▶ **EXERCISE OBJECTIVE**: Find every line below that contains the string "icon", and copy each one.

▶ **DATASET ENTRIES**:
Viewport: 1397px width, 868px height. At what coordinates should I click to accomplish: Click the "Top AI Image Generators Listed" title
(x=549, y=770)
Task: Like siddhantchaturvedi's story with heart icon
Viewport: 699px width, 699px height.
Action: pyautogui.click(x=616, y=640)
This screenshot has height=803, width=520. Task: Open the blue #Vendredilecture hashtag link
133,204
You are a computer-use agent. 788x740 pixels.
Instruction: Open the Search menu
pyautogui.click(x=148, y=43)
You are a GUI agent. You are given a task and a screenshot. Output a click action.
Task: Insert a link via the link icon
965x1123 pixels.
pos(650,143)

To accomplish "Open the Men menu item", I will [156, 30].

▶ **WRITTEN ANSWER**:
Task: Like siddhantchaturvedi's story with heart icon
Task: Insert a link via the link icon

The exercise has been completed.